== MATERIAL PROVIDED ==

<<<<

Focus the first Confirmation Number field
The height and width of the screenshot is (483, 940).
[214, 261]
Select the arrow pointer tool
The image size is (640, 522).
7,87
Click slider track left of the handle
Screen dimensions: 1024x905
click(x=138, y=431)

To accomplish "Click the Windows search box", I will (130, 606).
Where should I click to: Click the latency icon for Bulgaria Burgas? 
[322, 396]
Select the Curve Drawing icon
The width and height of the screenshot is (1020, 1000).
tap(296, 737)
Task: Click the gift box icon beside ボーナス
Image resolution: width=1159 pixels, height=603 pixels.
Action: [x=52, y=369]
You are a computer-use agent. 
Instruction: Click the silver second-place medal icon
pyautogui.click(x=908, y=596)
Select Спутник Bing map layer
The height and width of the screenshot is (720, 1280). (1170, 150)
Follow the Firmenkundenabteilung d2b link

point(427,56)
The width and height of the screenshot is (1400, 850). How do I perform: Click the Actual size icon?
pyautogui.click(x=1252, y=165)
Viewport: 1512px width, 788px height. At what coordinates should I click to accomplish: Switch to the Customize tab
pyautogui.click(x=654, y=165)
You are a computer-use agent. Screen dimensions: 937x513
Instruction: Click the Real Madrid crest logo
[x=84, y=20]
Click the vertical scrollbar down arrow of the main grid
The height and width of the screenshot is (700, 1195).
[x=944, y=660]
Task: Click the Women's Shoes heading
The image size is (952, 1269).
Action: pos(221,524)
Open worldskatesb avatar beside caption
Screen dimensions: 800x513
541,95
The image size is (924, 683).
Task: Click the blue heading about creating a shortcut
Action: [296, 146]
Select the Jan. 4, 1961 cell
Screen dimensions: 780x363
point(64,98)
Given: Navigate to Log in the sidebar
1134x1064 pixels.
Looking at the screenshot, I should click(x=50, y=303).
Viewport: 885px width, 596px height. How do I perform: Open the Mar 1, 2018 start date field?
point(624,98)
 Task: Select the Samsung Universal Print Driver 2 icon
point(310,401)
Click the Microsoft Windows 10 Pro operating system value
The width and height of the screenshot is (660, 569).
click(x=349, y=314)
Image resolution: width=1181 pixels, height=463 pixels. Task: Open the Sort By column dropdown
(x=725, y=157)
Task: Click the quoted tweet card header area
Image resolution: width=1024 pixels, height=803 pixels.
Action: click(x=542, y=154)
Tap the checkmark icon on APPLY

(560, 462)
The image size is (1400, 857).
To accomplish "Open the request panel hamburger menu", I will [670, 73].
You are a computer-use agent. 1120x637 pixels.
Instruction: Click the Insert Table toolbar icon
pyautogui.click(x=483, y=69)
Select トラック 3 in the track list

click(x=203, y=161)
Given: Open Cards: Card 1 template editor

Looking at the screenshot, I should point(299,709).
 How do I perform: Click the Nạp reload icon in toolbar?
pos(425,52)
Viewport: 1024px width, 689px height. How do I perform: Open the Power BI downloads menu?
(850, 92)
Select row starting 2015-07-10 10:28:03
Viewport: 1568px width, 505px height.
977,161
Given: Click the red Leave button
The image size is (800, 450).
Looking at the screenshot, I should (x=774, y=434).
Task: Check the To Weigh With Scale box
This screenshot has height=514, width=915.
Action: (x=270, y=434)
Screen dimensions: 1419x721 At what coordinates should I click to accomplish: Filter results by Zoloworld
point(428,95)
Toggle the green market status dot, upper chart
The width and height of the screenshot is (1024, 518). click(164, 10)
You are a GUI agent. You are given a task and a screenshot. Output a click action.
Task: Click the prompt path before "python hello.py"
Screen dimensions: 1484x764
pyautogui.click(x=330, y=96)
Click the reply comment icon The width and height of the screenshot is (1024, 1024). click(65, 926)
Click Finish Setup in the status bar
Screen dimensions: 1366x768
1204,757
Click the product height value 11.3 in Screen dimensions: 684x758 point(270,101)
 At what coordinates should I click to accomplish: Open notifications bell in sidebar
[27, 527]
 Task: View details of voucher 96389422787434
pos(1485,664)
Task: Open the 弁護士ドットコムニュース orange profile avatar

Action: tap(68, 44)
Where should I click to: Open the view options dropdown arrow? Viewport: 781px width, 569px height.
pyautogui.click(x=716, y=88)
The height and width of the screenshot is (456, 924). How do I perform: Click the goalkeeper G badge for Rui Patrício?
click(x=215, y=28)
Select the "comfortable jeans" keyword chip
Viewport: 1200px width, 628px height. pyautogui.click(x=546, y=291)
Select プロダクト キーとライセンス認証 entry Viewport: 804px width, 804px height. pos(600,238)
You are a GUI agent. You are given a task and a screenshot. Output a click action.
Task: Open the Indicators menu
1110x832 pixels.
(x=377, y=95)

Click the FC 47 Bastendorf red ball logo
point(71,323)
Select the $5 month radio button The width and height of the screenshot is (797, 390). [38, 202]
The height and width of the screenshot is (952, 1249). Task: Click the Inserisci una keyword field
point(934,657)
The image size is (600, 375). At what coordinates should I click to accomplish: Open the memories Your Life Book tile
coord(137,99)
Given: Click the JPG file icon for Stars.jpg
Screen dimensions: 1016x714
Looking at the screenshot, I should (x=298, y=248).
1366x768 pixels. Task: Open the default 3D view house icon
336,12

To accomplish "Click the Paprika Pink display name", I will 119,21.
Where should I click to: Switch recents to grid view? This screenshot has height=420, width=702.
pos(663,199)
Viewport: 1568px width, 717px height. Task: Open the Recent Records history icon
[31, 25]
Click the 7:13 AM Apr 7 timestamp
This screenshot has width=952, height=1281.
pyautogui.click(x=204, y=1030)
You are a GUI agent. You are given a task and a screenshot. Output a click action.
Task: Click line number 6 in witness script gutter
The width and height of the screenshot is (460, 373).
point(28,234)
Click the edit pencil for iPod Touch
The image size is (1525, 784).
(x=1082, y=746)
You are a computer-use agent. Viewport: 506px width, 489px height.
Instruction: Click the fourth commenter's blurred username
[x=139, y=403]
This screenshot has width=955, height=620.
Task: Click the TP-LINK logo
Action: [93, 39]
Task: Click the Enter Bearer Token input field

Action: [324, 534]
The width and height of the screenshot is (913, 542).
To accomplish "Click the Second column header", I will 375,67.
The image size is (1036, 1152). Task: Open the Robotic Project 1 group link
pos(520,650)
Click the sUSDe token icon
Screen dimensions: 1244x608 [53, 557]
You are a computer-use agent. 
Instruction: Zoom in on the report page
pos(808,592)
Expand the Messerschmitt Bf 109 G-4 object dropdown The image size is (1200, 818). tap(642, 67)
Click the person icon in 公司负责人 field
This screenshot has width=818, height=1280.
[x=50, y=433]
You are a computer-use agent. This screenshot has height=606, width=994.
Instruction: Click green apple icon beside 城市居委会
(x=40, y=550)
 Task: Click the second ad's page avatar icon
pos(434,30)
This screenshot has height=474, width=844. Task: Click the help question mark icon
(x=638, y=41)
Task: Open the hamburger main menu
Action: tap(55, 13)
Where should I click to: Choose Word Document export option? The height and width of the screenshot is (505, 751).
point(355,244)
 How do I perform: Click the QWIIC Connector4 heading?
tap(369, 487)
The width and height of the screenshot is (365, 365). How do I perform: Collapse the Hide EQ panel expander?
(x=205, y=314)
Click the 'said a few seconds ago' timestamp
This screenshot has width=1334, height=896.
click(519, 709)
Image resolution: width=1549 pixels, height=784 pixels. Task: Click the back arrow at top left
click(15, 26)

>>>>

Across the material above, how many lines include the word "will"? Respond with nothing but the number.

== OUTPUT OF THE EXERCISE ==
4